*WHAT IS EXPECTED*. If the records below hold pictures, omit them, and print exactly the lines from the first line through the line containing "The image size is (1366, 768).", inclusive.

[Stored records]
==*==

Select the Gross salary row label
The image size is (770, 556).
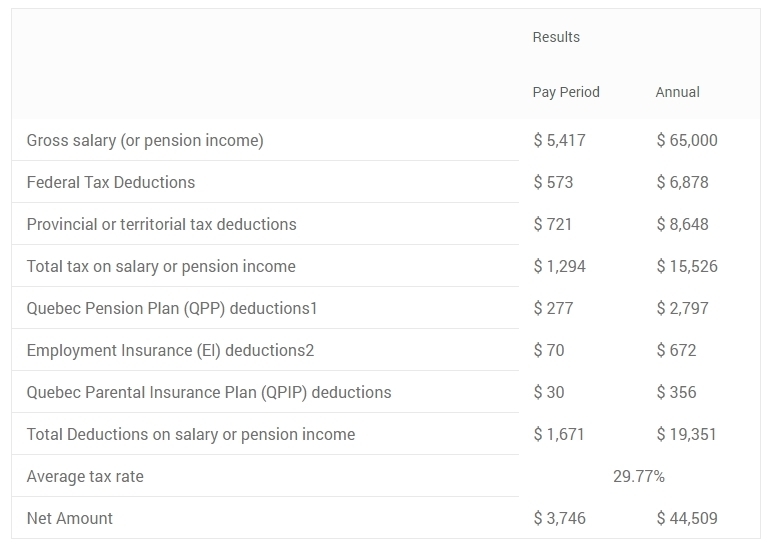(x=145, y=140)
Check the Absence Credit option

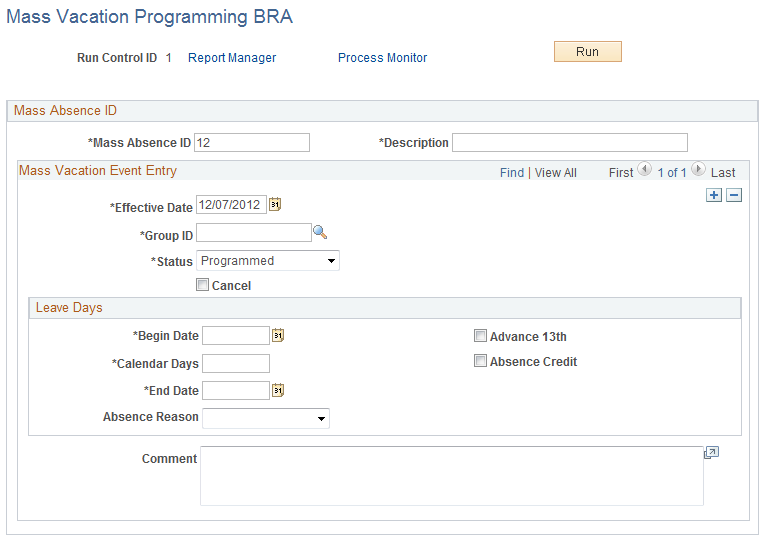point(480,361)
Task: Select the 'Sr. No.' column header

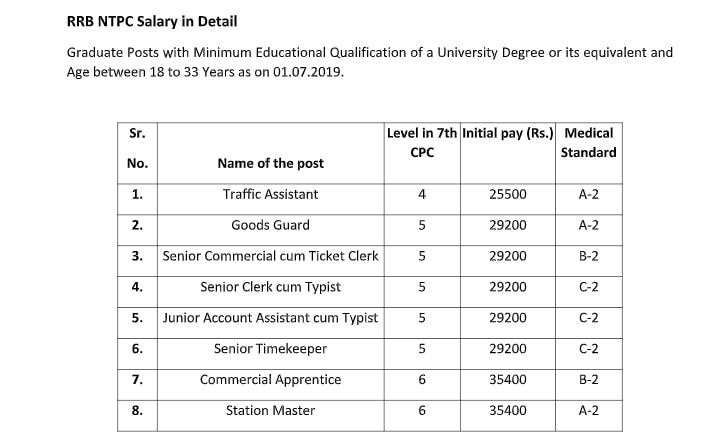Action: (138, 148)
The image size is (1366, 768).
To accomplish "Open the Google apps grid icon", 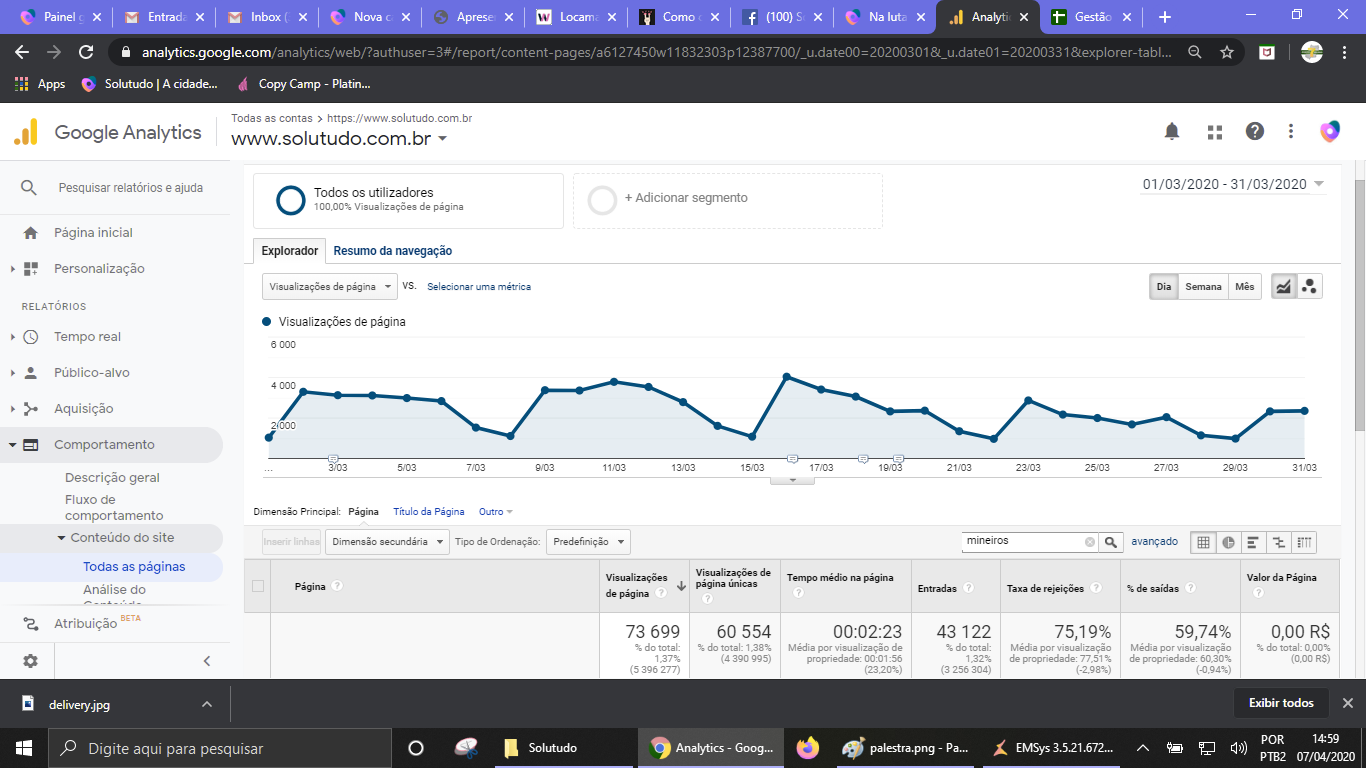I will pyautogui.click(x=1214, y=132).
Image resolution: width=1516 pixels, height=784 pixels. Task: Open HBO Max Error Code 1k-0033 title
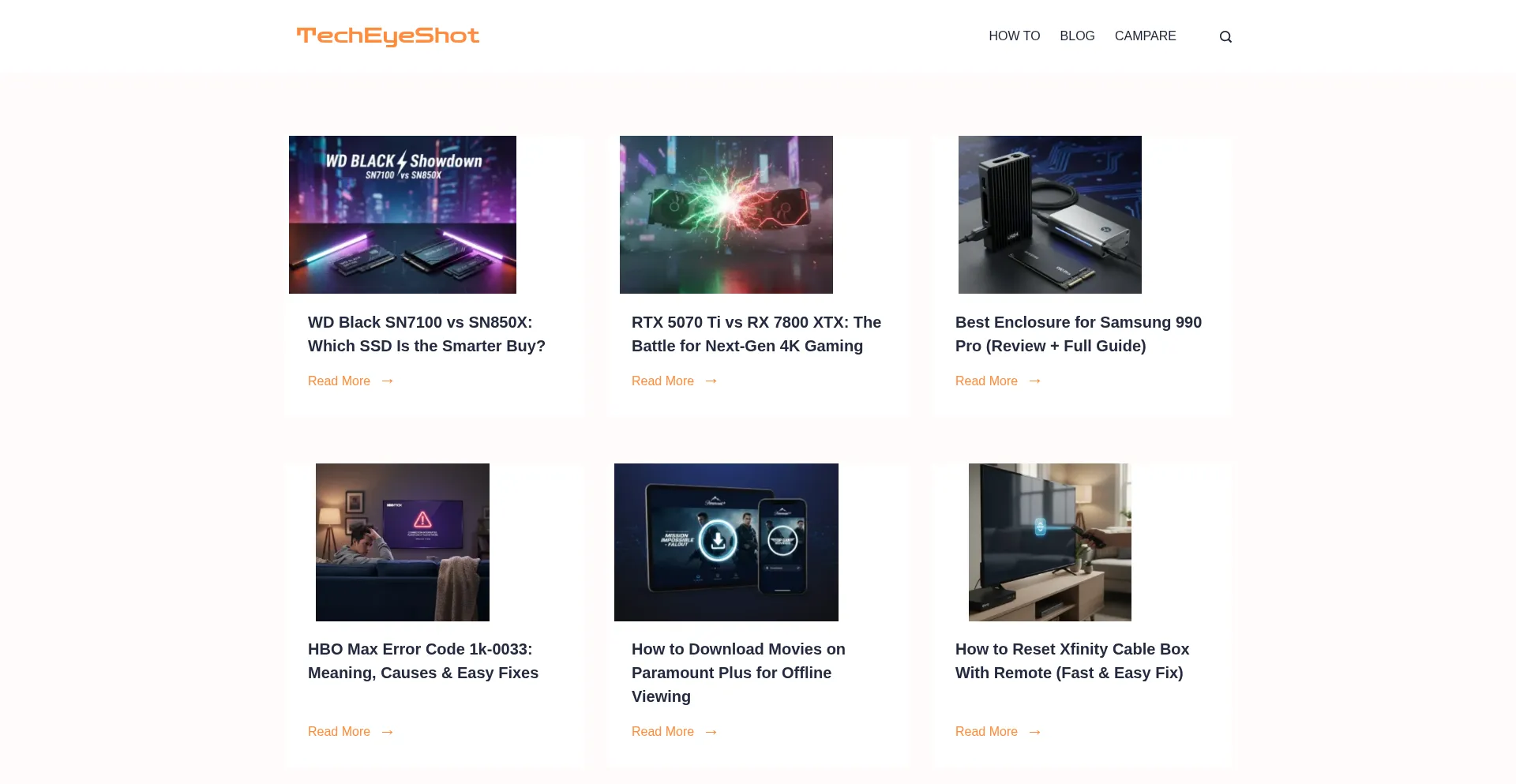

==*==

*RESPONSE*.
Select the Gross salary row label
The image size is (770, 556).
(x=145, y=140)
Check the Absence Credit option

point(480,361)
Task: Select the 'Sr. No.' column header

Action: (138, 148)
The image size is (1366, 768).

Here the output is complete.